→ **WHAT YOU NEED TO DO**
Restate all of the data below word for word.

→ **SOURCE DATA**
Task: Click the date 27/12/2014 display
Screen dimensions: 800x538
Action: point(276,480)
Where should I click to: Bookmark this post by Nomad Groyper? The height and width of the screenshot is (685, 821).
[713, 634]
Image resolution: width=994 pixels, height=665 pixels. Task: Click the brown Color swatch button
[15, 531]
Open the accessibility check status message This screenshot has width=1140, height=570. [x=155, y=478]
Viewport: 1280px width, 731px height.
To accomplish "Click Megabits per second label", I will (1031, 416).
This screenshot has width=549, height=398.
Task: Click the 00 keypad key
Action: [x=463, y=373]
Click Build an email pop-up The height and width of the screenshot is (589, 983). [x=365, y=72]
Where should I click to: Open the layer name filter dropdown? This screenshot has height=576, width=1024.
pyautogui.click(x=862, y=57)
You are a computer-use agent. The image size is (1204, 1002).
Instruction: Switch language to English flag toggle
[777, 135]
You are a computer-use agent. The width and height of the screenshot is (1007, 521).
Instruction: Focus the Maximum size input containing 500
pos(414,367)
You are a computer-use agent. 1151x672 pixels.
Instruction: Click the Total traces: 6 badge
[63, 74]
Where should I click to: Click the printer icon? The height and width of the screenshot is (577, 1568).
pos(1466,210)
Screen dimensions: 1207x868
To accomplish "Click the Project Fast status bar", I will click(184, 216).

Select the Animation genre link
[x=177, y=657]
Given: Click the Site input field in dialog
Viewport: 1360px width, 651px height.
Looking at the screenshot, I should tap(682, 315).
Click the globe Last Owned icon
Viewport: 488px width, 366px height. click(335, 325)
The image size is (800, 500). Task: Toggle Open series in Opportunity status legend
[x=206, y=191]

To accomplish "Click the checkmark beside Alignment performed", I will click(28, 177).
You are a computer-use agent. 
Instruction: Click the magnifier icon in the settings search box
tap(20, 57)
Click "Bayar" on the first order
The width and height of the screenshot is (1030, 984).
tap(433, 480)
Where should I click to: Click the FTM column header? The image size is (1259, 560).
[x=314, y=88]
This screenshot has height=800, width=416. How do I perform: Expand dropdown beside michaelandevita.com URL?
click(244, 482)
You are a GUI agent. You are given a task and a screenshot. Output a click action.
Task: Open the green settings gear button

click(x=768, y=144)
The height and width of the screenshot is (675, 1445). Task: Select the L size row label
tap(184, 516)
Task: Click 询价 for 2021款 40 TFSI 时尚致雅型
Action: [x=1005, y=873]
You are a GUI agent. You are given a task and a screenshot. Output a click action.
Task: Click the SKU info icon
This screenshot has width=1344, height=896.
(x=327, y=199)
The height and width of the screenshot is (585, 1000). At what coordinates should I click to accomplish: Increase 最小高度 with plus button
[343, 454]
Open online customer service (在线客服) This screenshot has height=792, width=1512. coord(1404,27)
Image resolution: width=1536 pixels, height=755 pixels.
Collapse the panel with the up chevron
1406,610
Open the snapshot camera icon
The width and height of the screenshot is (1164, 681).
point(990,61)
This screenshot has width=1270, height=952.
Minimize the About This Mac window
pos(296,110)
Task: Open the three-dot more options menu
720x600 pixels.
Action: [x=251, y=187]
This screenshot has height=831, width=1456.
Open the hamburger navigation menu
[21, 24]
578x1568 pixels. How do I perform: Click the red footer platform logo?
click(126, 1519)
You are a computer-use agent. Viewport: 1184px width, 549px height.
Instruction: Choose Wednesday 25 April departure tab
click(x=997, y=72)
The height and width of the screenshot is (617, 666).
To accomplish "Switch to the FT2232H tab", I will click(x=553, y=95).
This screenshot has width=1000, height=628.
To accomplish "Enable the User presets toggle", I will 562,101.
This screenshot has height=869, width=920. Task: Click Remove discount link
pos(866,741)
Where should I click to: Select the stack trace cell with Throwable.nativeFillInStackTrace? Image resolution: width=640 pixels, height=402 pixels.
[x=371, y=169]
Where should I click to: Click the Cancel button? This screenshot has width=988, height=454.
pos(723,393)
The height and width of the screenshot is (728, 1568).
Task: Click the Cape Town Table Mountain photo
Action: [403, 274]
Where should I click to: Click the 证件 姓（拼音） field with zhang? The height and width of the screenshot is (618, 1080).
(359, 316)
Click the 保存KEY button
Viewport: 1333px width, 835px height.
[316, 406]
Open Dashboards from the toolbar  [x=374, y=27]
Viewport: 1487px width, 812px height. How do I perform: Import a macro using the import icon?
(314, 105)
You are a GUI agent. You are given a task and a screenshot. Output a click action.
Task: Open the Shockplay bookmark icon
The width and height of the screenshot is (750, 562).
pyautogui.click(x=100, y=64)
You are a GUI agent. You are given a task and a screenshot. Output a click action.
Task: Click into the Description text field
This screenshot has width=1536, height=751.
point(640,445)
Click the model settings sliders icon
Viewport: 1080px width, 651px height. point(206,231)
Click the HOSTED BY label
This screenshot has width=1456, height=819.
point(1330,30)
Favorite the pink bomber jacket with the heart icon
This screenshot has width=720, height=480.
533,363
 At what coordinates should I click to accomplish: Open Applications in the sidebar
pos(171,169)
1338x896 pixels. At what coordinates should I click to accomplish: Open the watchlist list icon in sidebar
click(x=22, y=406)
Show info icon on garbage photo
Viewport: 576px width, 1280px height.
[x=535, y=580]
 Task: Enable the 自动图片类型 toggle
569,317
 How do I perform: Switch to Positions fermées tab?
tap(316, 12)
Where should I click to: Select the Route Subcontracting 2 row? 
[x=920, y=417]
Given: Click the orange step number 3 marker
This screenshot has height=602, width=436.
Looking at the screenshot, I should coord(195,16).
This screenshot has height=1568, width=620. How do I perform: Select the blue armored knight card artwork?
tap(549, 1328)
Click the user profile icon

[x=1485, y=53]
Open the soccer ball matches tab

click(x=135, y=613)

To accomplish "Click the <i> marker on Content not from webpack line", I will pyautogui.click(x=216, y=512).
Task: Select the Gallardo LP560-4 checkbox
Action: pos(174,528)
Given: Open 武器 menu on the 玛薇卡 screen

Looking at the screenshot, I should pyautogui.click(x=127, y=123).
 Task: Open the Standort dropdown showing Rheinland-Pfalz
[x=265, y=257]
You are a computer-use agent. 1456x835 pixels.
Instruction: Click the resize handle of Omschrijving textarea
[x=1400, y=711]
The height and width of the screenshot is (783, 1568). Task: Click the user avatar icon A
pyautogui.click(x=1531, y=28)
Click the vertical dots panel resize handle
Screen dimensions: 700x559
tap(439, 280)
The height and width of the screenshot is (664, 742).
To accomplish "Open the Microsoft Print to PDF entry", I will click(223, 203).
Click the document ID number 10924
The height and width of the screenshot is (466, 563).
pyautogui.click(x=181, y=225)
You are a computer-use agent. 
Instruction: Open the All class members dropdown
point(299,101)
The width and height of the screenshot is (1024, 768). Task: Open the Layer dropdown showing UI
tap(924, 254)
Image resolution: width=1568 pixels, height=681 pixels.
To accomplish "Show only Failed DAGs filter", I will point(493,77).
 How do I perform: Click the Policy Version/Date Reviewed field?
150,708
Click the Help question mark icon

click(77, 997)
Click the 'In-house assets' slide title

→ **WRITTEN RESPONSE**
Task: Click the date 27/12/2014 display
Screen dimensions: 800x538
Action: point(276,480)
Where should I click to: Bookmark this post by Nomad Groyper? The height and width of the screenshot is (685, 821).
[713, 634]
Image resolution: width=994 pixels, height=665 pixels. Task: Click the brown Color swatch button
[15, 531]
Open the accessibility check status message This screenshot has width=1140, height=570. [x=155, y=478]
Viewport: 1280px width, 731px height.
To accomplish "Click Megabits per second label", I will (1031, 416).
This screenshot has width=549, height=398.
Task: Click the 00 keypad key
Action: [x=463, y=373]
Click Build an email pop-up The height and width of the screenshot is (589, 983). [x=365, y=72]
Where should I click to: Open the layer name filter dropdown? This screenshot has height=576, width=1024.
pyautogui.click(x=862, y=57)
You are a computer-use agent. The image size is (1204, 1002).
Instruction: Switch language to English flag toggle
[777, 135]
You are a computer-use agent. The width and height of the screenshot is (1007, 521).
Instruction: Focus the Maximum size input containing 500
pos(414,367)
You are a computer-use agent. 1151x672 pixels.
Instruction: Click the Total traces: 6 badge
[63, 74]
Where should I click to: Click the printer icon? The height and width of the screenshot is (577, 1568).
pos(1466,210)
Screen dimensions: 1207x868
To accomplish "Click the Project Fast status bar", I will click(184, 216).

Select the Animation genre link
[x=177, y=657]
Given: Click the Site input field in dialog
Viewport: 1360px width, 651px height.
Looking at the screenshot, I should tap(682, 315).
Click the globe Last Owned icon
Viewport: 488px width, 366px height. click(335, 325)
The image size is (800, 500). Task: Toggle Open series in Opportunity status legend
[x=206, y=191]

To accomplish "Click the checkmark beside Alignment performed", I will click(28, 177).
You are a computer-use agent. 
Instruction: Click the magnifier icon in the settings search box
tap(20, 57)
Click "Bayar" on the first order
The width and height of the screenshot is (1030, 984).
tap(433, 480)
Where should I click to: Click the FTM column header? The image size is (1259, 560).
[x=314, y=88]
This screenshot has height=800, width=416. How do I perform: Expand dropdown beside michaelandevita.com URL?
click(244, 482)
You are a GUI agent. You are given a task and a screenshot. Output a click action.
Task: Open the green settings gear button

click(x=768, y=144)
The height and width of the screenshot is (675, 1445). Task: Select the L size row label
tap(184, 516)
Task: Click 询价 for 2021款 40 TFSI 时尚致雅型
Action: [x=1005, y=873]
You are a GUI agent. You are given a task and a screenshot. Output a click action.
Task: Click the SKU info icon
This screenshot has width=1344, height=896.
(x=327, y=199)
The height and width of the screenshot is (585, 1000). At what coordinates should I click to accomplish: Increase 最小高度 with plus button
[343, 454]
Open online customer service (在线客服) This screenshot has height=792, width=1512. coord(1404,27)
Image resolution: width=1536 pixels, height=755 pixels.
Collapse the panel with the up chevron
1406,610
Open the snapshot camera icon
The width and height of the screenshot is (1164, 681).
point(990,61)
This screenshot has width=1270, height=952.
Minimize the About This Mac window
pos(296,110)
Task: Open the three-dot more options menu
720x600 pixels.
Action: [x=251, y=187]
This screenshot has height=831, width=1456.
Open the hamburger navigation menu
[21, 24]
578x1568 pixels. How do I perform: Click the red footer platform logo?
click(126, 1519)
You are a computer-use agent. Viewport: 1184px width, 549px height.
Instruction: Choose Wednesday 25 April departure tab
click(x=997, y=72)
The height and width of the screenshot is (617, 666).
To accomplish "Switch to the FT2232H tab", I will click(x=553, y=95).
This screenshot has width=1000, height=628.
To accomplish "Enable the User presets toggle", I will 562,101.
This screenshot has height=869, width=920. Task: Click Remove discount link
pos(866,741)
Where should I click to: Select the stack trace cell with Throwable.nativeFillInStackTrace? Image resolution: width=640 pixels, height=402 pixels.
[x=371, y=169]
Where should I click to: Click the Cancel button? This screenshot has width=988, height=454.
pos(723,393)
The height and width of the screenshot is (728, 1568).
Task: Click the Cape Town Table Mountain photo
Action: [403, 274]
Where should I click to: Click the 证件 姓（拼音） field with zhang? The height and width of the screenshot is (618, 1080).
(359, 316)
Click the 保存KEY button
Viewport: 1333px width, 835px height.
[316, 406]
Open Dashboards from the toolbar  [x=374, y=27]
Viewport: 1487px width, 812px height. How do I perform: Import a macro using the import icon?
(314, 105)
You are a GUI agent. You are given a task and a screenshot. Output a click action.
Task: Open the Shockplay bookmark icon
The width and height of the screenshot is (750, 562).
pyautogui.click(x=100, y=64)
You are a GUI agent. You are given a task and a screenshot. Output a click action.
Task: Click into the Description text field
This screenshot has width=1536, height=751.
point(640,445)
Click the model settings sliders icon
Viewport: 1080px width, 651px height. point(206,231)
Click the HOSTED BY label
This screenshot has width=1456, height=819.
point(1330,30)
Favorite the pink bomber jacket with the heart icon
This screenshot has width=720, height=480.
533,363
 At what coordinates should I click to accomplish: Open Applications in the sidebar
pos(171,169)
1338x896 pixels. At what coordinates should I click to accomplish: Open the watchlist list icon in sidebar
click(x=22, y=406)
Show info icon on garbage photo
Viewport: 576px width, 1280px height.
[x=535, y=580]
 Task: Enable the 自动图片类型 toggle
569,317
 How do I perform: Switch to Positions fermées tab?
tap(316, 12)
Where should I click to: Select the Route Subcontracting 2 row? 
[x=920, y=417]
Given: Click the orange step number 3 marker
This screenshot has height=602, width=436.
Looking at the screenshot, I should coord(195,16).
This screenshot has height=1568, width=620. How do I perform: Select the blue armored knight card artwork?
tap(549, 1328)
Click the user profile icon

[x=1485, y=53]
Open the soccer ball matches tab

click(x=135, y=613)

To accomplish "Click the <i> marker on Content not from webpack line", I will pyautogui.click(x=216, y=512).
Task: Select the Gallardo LP560-4 checkbox
Action: pos(174,528)
Given: Open 武器 menu on the 玛薇卡 screen

Looking at the screenshot, I should pyautogui.click(x=127, y=123).
 Task: Open the Standort dropdown showing Rheinland-Pfalz
[x=265, y=257]
You are a computer-use agent. 1456x835 pixels.
Instruction: Click the resize handle of Omschrijving textarea
[x=1400, y=711]
The height and width of the screenshot is (783, 1568). Task: Click the user avatar icon A
pyautogui.click(x=1531, y=28)
Click the vertical dots panel resize handle
Screen dimensions: 700x559
tap(439, 280)
The height and width of the screenshot is (664, 742).
To accomplish "Open the Microsoft Print to PDF entry", I will click(223, 203).
Click the document ID number 10924
The height and width of the screenshot is (466, 563).
pyautogui.click(x=181, y=225)
You are a computer-use agent. 
Instruction: Open the All class members dropdown
point(299,101)
The width and height of the screenshot is (1024, 768). Task: Open the Layer dropdown showing UI
tap(924, 254)
Image resolution: width=1568 pixels, height=681 pixels.
To accomplish "Show only Failed DAGs filter", I will point(493,77).
 How do I perform: Click the Policy Version/Date Reviewed field?
150,708
Click the Help question mark icon

click(77, 997)
Click the 'In-house assets' slide title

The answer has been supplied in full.